PROBLEM REQUIREMENTS: Please arrange every line of the items below as a Markdown table with the columns No. and Line, putting a row number in No. and the line's text in Line. Leave out blank lines.

Source records

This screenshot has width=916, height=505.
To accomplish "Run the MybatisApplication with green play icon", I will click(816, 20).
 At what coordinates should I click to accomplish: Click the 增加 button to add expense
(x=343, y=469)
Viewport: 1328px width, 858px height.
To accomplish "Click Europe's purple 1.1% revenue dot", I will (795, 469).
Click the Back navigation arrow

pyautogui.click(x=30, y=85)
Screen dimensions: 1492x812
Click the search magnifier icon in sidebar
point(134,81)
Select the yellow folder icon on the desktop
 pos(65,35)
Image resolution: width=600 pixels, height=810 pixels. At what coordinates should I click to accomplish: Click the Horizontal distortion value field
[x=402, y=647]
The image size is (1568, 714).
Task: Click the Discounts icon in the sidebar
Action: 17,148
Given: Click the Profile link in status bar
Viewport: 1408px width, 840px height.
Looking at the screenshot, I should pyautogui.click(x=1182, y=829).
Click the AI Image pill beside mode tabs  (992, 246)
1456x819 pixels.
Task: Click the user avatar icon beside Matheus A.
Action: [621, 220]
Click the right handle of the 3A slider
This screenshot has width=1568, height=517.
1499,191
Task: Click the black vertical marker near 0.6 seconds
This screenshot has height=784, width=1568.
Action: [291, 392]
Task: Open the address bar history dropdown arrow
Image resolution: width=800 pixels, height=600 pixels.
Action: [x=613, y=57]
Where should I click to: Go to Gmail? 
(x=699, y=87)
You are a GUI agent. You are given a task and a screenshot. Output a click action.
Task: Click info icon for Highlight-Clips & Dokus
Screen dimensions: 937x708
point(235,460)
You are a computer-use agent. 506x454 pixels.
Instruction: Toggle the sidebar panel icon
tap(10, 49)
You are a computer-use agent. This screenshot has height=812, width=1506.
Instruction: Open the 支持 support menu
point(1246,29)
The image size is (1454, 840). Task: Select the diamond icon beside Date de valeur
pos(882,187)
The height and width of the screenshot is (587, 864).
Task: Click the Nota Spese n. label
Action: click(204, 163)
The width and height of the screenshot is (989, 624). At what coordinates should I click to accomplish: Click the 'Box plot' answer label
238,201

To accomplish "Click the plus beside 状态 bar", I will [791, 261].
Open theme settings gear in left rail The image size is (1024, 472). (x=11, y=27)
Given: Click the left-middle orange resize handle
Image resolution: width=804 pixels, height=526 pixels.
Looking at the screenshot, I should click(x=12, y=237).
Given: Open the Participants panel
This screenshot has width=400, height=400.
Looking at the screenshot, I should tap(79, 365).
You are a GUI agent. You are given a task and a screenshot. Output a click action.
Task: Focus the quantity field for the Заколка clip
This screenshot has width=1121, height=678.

OUTPUT FOR THIS TASK:
| No. | Line |
|---|---|
| 1 | This screenshot has width=916, height=505. |
| 2 | To accomplish "Run the MybatisApplication with green play icon", I will click(816, 20). |
| 3 |  At what coordinates should I click to accomplish: Click the 增加 button to add expense |
| 4 | (x=343, y=469) |
| 5 | Viewport: 1328px width, 858px height. |
| 6 | To accomplish "Click Europe's purple 1.1% revenue dot", I will (795, 469). |
| 7 | Click the Back navigation arrow |
| 8 | pyautogui.click(x=30, y=85) |
| 9 | Screen dimensions: 1492x812 |
| 10 | Click the search magnifier icon in sidebar |
| 11 | point(134,81) |
| 12 | Select the yellow folder icon on the desktop |
| 13 |  pos(65,35) |
| 14 | Image resolution: width=600 pixels, height=810 pixels. At what coordinates should I click to accomplish: Click the Horizontal distortion value field |
| 15 | [x=402, y=647] |
| 16 | The image size is (1568, 714). |
| 17 | Task: Click the Discounts icon in the sidebar |
| 18 | Action: 17,148 |
| 19 | Given: Click the Profile link in status bar |
| 20 | Viewport: 1408px width, 840px height. |
| 21 | Looking at the screenshot, I should pyautogui.click(x=1182, y=829). |
| 22 | Click the AI Image pill beside mode tabs  (992, 246) |
| 23 | 1456x819 pixels. |
| 24 | Task: Click the user avatar icon beside Matheus A. |
| 25 | Action: [621, 220] |
| 26 | Click the right handle of the 3A slider |
| 27 | This screenshot has width=1568, height=517. |
| 28 | 1499,191 |
| 29 | Task: Click the black vertical marker near 0.6 seconds |
| 30 | This screenshot has height=784, width=1568. |
| 31 | Action: [291, 392] |
| 32 | Task: Open the address bar history dropdown arrow |
| 33 | Image resolution: width=800 pixels, height=600 pixels. |
| 34 | Action: [x=613, y=57] |
| 35 | Where should I click to: Go to Gmail?  |
| 36 | (x=699, y=87) |
| 37 | You are a GUI agent. You are given a task and a screenshot. Output a click action. |
| 38 | Task: Click info icon for Highlight-Clips & Dokus |
| 39 | Screen dimensions: 937x708 |
| 40 | point(235,460) |
| 41 | You are a computer-use agent. 506x454 pixels. |
| 42 | Instruction: Toggle the sidebar panel icon |
| 43 | tap(10, 49) |
| 44 | You are a computer-use agent. This screenshot has height=812, width=1506. |
| 45 | Instruction: Open the 支持 support menu |
| 46 | point(1246,29) |
| 47 | The image size is (1454, 840). Task: Select the diamond icon beside Date de valeur |
| 48 | pos(882,187) |
| 49 | The height and width of the screenshot is (587, 864). |
| 50 | Task: Click the Nota Spese n. label |
| 51 | Action: click(204, 163) |
| 52 | The width and height of the screenshot is (989, 624). At what coordinates should I click to accomplish: Click the 'Box plot' answer label |
| 53 | 238,201 |
| 54 | To accomplish "Click the plus beside 状态 bar", I will [791, 261]. |
| 55 | Open theme settings gear in left rail The image size is (1024, 472). (x=11, y=27) |
| 56 | Given: Click the left-middle orange resize handle |
| 57 | Image resolution: width=804 pixels, height=526 pixels. |
| 58 | Looking at the screenshot, I should click(x=12, y=237). |
| 59 | Given: Open the Participants panel |
| 60 | This screenshot has width=400, height=400. |
| 61 | Looking at the screenshot, I should tap(79, 365). |
| 62 | You are a GUI agent. You are given a task and a screenshot. Output a click action. |
| 63 | Task: Focus the quantity field for the Заколка clip |
| 64 | This screenshot has width=1121, height=678. |